Without the pictures, print each of the records below exactly as it appears.

** DATA TO USE follows **

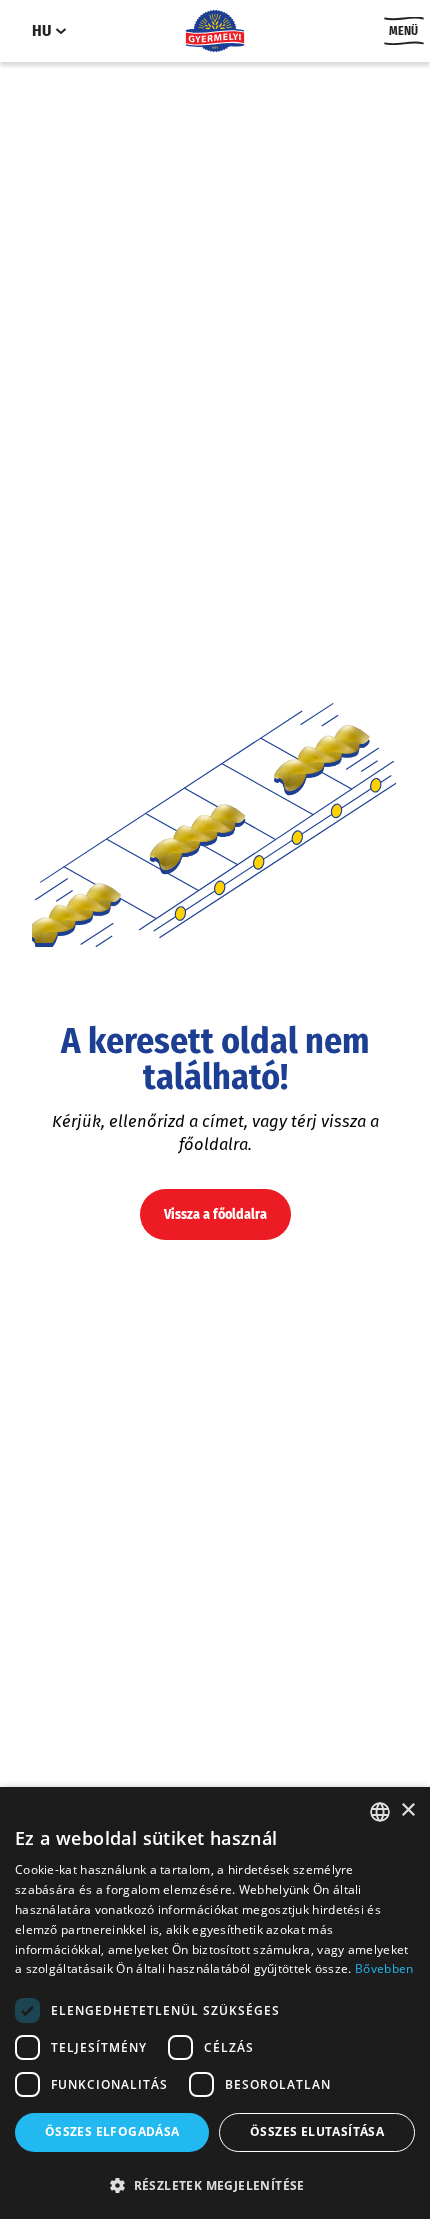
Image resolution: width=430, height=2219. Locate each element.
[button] (215, 2185)
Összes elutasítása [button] (317, 2131)
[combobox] (380, 1812)
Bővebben (384, 1968)
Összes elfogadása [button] (112, 2131)
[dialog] (215, 2003)
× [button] (407, 1810)
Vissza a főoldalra (215, 1214)
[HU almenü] (61, 31)
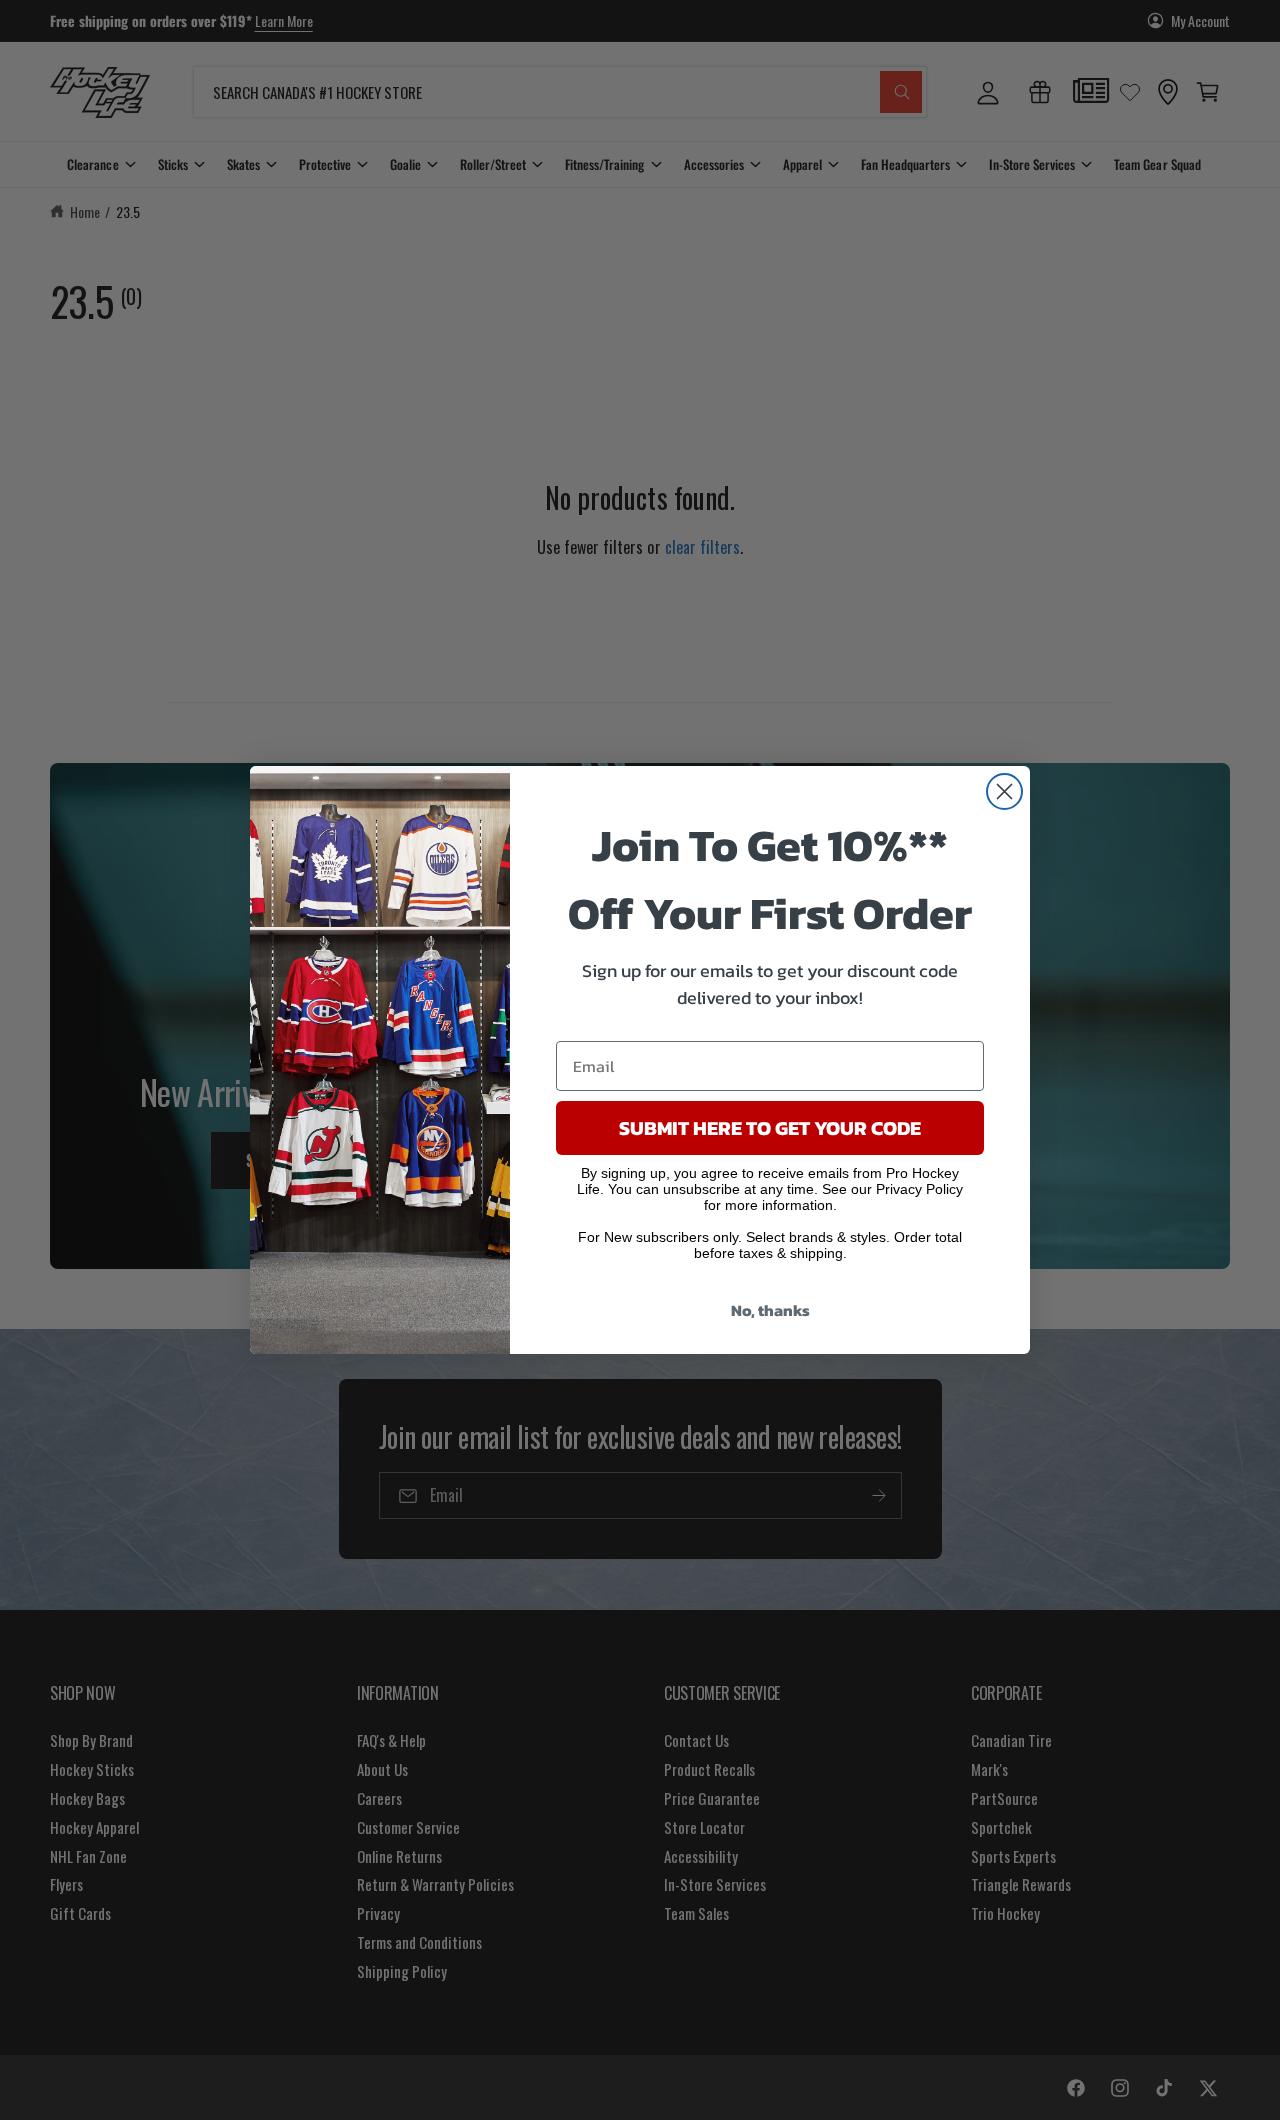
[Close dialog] (1004, 791)
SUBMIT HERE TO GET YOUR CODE (770, 1128)
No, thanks (770, 1310)
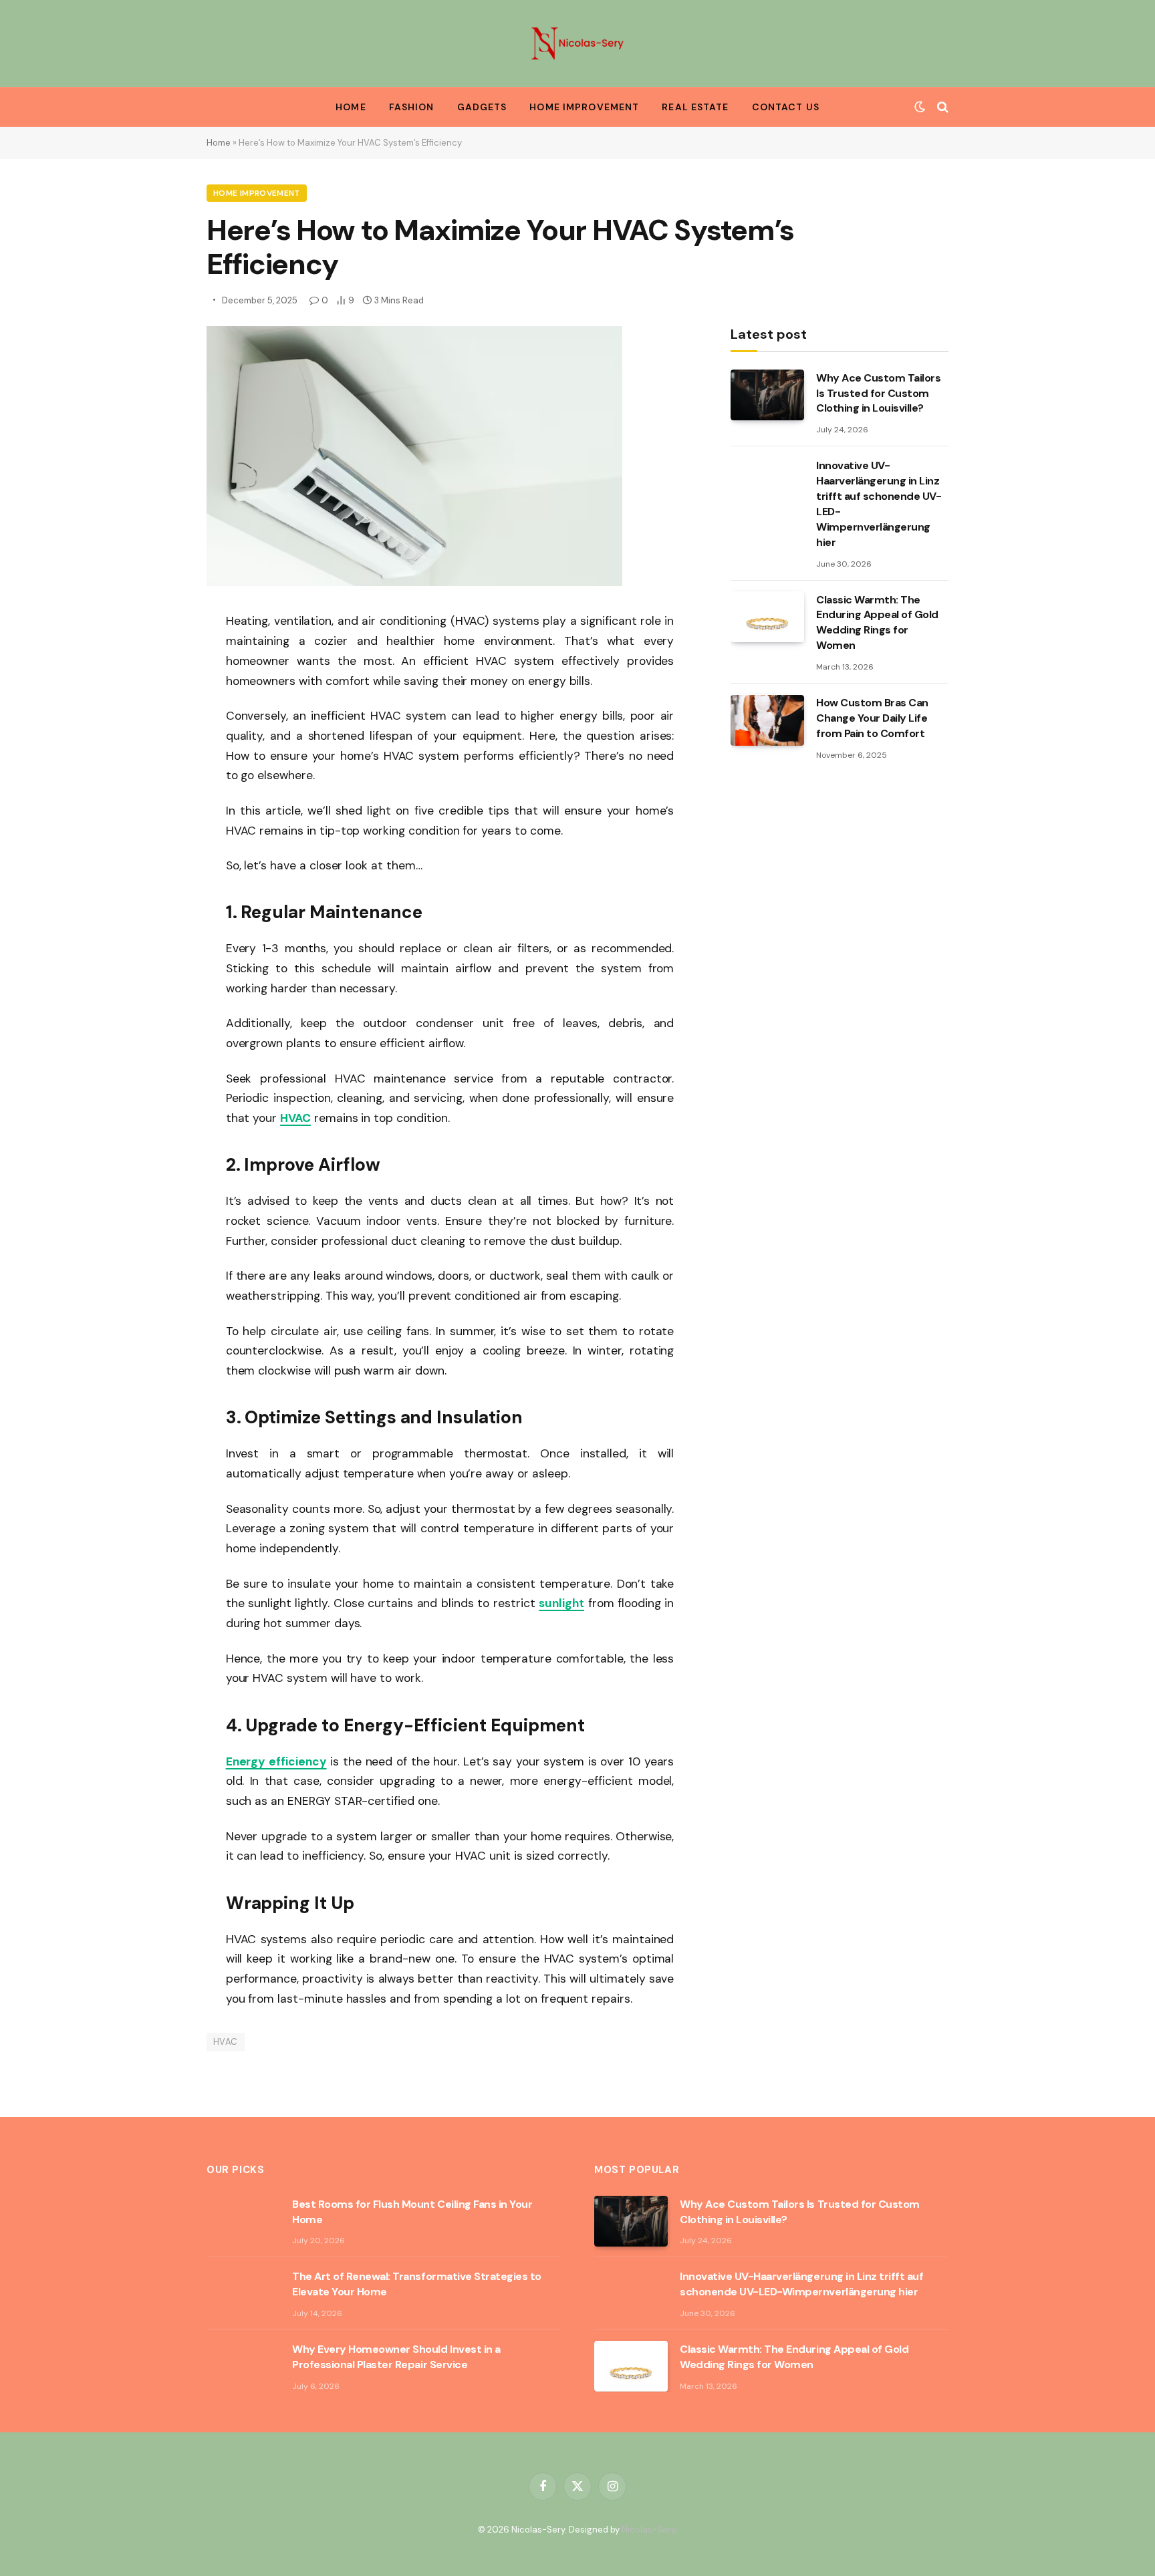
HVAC (225, 2041)
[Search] (941, 107)
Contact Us (785, 107)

** End of DATA TO USE **

— OUTPUT OF THE EXERCISE —
Image resolution: width=430, height=2219. Locate each element.
[button] (215, 2185)
Összes elutasítása [button] (317, 2131)
[combobox] (380, 1812)
Bővebben (384, 1968)
Összes elfogadása [button] (112, 2131)
[dialog] (215, 2003)
× [button] (407, 1810)
Vissza a főoldalra (215, 1214)
[HU almenü] (61, 31)
[Close dialog] (1004, 791)
SUBMIT HERE TO GET YOUR CODE (770, 1128)
No, thanks (770, 1310)
HVAC (225, 2041)
[Search] (941, 107)
Contact Us (785, 107)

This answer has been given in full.